* [GIVEN ENTRIES]:
Segment Open
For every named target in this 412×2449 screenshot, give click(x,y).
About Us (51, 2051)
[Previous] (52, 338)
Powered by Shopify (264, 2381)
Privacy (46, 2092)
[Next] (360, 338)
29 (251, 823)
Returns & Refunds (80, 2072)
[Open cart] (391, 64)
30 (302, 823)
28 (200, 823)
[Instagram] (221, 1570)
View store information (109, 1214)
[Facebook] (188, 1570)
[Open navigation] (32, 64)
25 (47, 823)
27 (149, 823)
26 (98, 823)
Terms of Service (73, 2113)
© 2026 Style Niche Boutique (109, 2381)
Segment Closed
Segment Open
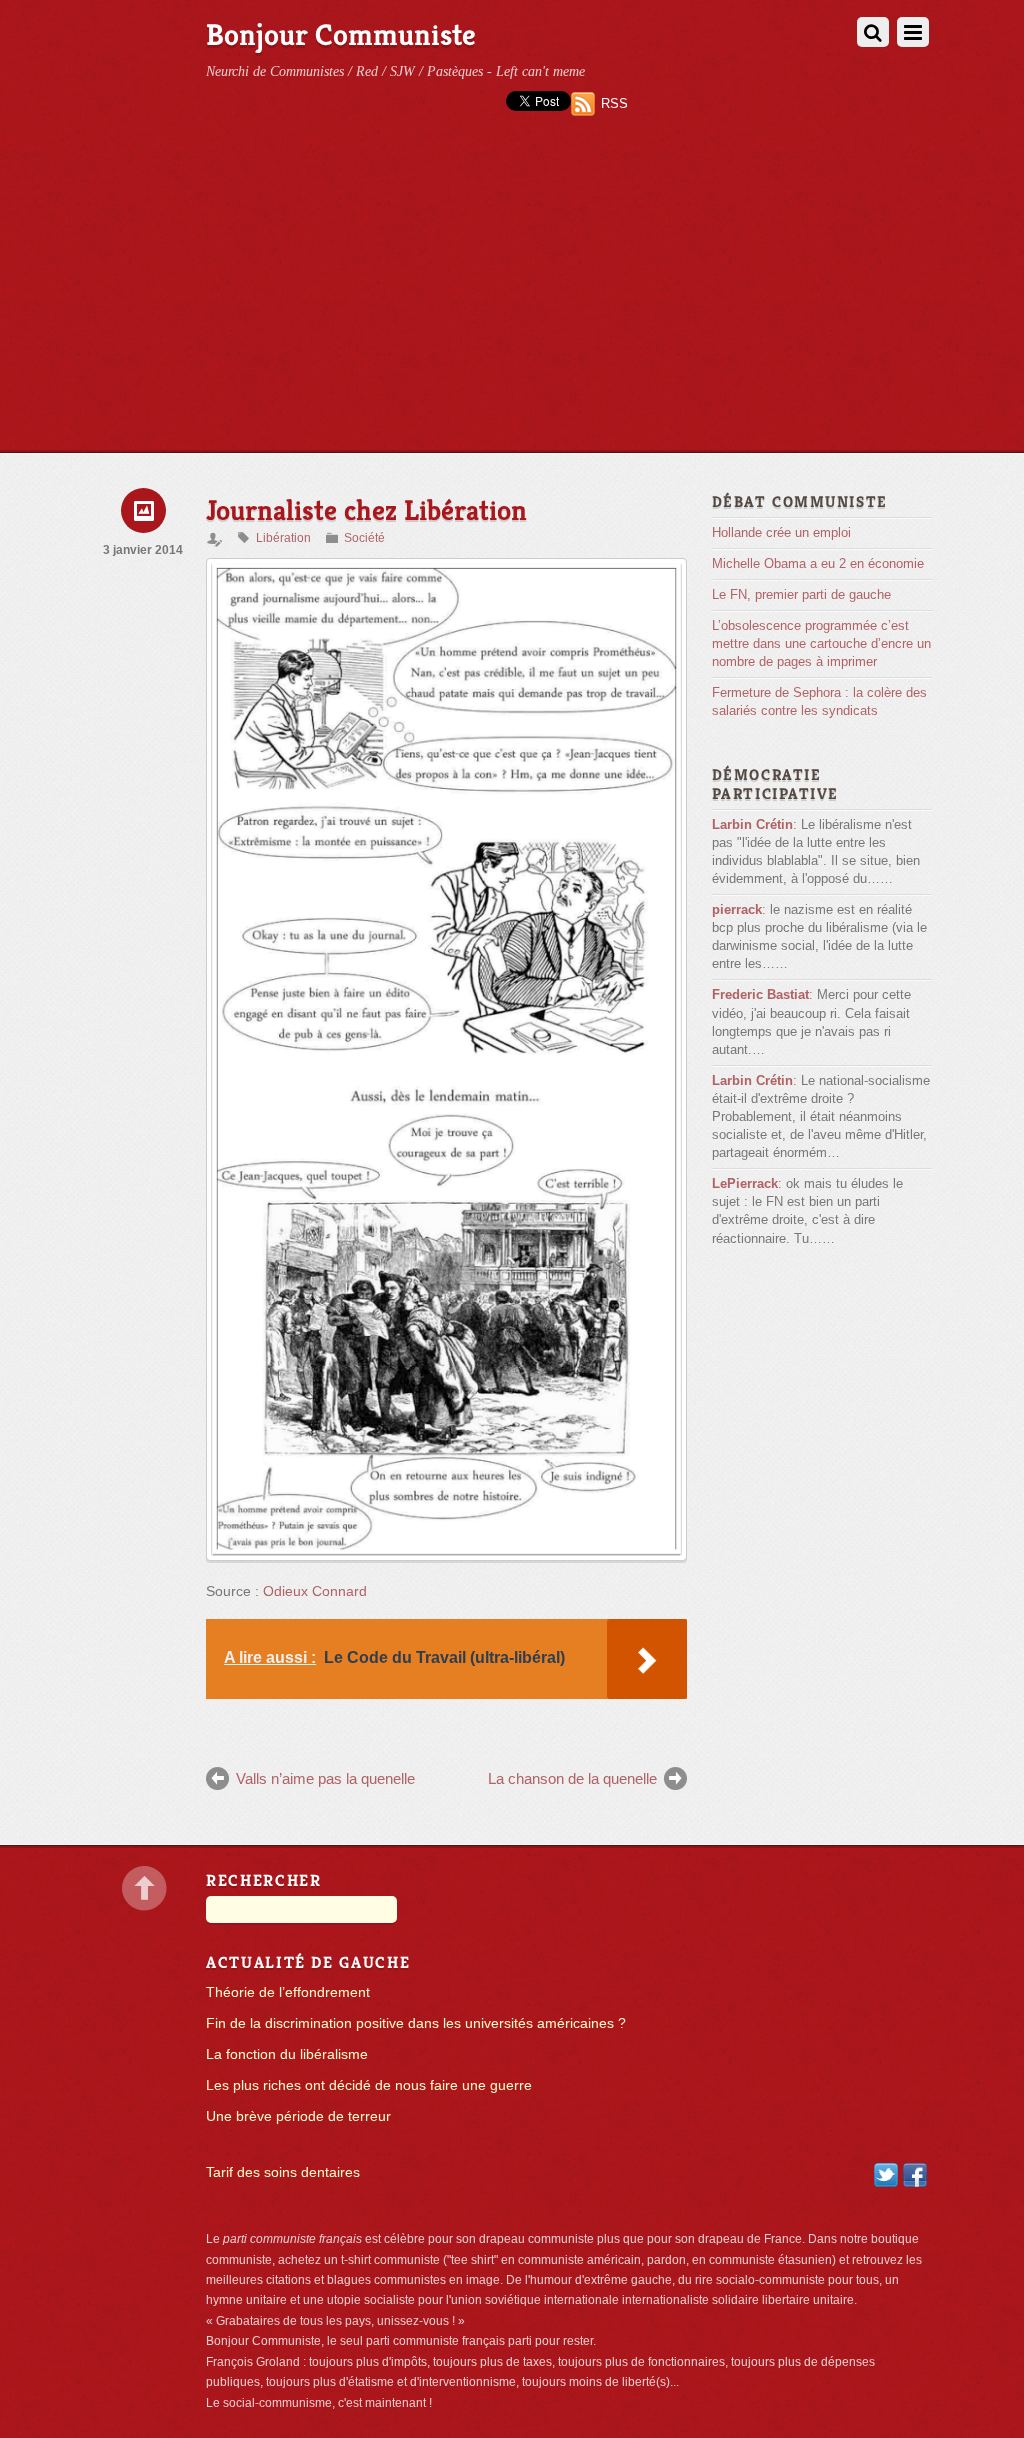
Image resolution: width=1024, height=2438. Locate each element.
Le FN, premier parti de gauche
Segment Closed
In the entries above, find the line with "[Previous] (52, 338)" and the line with "Boutique (109, 2381)", then restate word for word both of them and every line between, with nothing more.

* [RESPONSE TO THIS TASK]:
[Previous] (52, 338)
Powered by Shopify (264, 2381)
Privacy (46, 2092)
[Next] (360, 338)
29 (251, 823)
Returns & Refunds (80, 2072)
[Open cart] (391, 64)
30 (302, 823)
28 (200, 823)
[Instagram] (221, 1570)
View store information (109, 1214)
[Facebook] (188, 1570)
[Open navigation] (32, 64)
25 (47, 823)
27 (149, 823)
26 (98, 823)
Terms of Service (73, 2113)
© 2026 Style Niche Boutique (109, 2381)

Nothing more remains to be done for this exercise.